Sprungmarken
10.03.2015

Radikale Ideen gegen das Vergessen

Blick in die Ausstellung der Architekturmodelle für den Rindertanzplatz.
Die Architekturmodelle der Studierenden aus Darmstadt für einen Erinnerungsort an der Rindertanzstraße – hier die Studie von Valentina Babi – sind noch bis 16. März im Foyer des Palais Walderdorff zu sehen.
Es war die letzte Station vor dem unvorstellbaren Grauen: Im Bischof-Korum-Haus in der Rindertanzstraße wurden ab 1942 jüdische Frauen und Kinder interniert, ehe sie in Viehwaggons gepfercht und in die Konzentrationslager deportiert wurden. Neue Denkanstöße, wie an diese Ereignisse würdig erinnert und der Rindertanzplatz zugleich städtebaulich aufgewertet werden kann, wurden vergangene Woche im Palais Walderdorff vorgestellt.

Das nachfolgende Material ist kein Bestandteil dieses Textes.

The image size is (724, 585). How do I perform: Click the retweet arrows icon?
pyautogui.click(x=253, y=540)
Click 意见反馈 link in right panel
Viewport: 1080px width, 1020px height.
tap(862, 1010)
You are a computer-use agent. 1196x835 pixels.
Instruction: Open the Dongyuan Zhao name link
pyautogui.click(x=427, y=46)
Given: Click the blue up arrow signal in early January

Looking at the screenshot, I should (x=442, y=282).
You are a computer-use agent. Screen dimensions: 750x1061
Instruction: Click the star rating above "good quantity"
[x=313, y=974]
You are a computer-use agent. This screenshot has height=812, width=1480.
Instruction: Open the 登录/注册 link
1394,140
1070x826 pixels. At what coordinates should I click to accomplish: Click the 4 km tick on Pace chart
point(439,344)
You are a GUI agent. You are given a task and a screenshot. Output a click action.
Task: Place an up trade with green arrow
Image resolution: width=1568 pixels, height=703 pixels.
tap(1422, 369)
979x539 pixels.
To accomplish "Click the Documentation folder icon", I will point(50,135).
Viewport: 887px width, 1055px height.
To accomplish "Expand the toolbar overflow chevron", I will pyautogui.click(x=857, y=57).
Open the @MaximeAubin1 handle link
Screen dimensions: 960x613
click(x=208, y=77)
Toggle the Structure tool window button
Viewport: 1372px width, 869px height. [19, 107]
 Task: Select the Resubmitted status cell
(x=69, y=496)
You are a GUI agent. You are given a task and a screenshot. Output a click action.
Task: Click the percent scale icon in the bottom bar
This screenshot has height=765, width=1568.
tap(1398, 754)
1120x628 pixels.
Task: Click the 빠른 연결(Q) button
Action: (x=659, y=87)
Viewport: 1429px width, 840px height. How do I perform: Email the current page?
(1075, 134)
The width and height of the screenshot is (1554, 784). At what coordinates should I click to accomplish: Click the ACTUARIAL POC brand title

Nach neueren Erkenntnissen wurden 1942/43 mehr als 600 Juden von Trier aus in die Vernichtungslager im Osten deportiert. Nur 14 kehrten nach Kriegsende wieder in ihre Heimat zurück. Während die Männer ihre letzten Tage in Trier im Gefängnis in der Windstraße verbringen mussten, diente das Korum-Haus, das 1929 als Begegnungsstätte einer katholischen Jugendgruppe errichtet worden war, als Sammelpunkt für Frauen und Kinder.

In den 1960er Jahren wurde das Bischof-Korum-Haus abgerissen, seitdem ist der Rindertanzplatz eine Brache mitten in der Stadt und wird als Parkplatz unter Wert genutzt. Da die Stadt seit kurzem wieder Eigentümerin des Areals ist und bisher nur eine wenig ansehnliche und inhaltlich überholte Tafel an die historischen Ereignisse erinnert, steht die künftige Gestaltung nun auf der Tagesordnung.

„Es gibt immer wieder den Ruf, die alten Zeiten ruhen zu lassen. Das geht gar nicht, wir dürfen das sich Erinnern nicht in Frage stellen, sondern müssen es für die gesellschaftliche Entwicklung nutzbar machen“, betonte OB Klaus Jensen zur Eröffnung des Symposiums im Palais Walderdorff.

Auf Initiative des Ortsbeirats Mitte-Gartenfeld und der AG Frieden hatten sich Schüler des Leistungskurses Geschichte am AVG sowie Architekturstudenten der Hochschulen Trier und Darmstadt mit dem Rindertanzplatz befasst und präsentierten ihre Ergebnisse. Die AVG-Schüler haben mit ihrer Lehrerin Claudia Nosper eine Ausstellung zur Geschichte des Rindertanzplatzes und des Bischof- Korum-Hauses, aber auch zur Verfolgung der jüdischen Gemeinde in Trier bis hin zum Schicksal von Einzelpersonen konzipiert.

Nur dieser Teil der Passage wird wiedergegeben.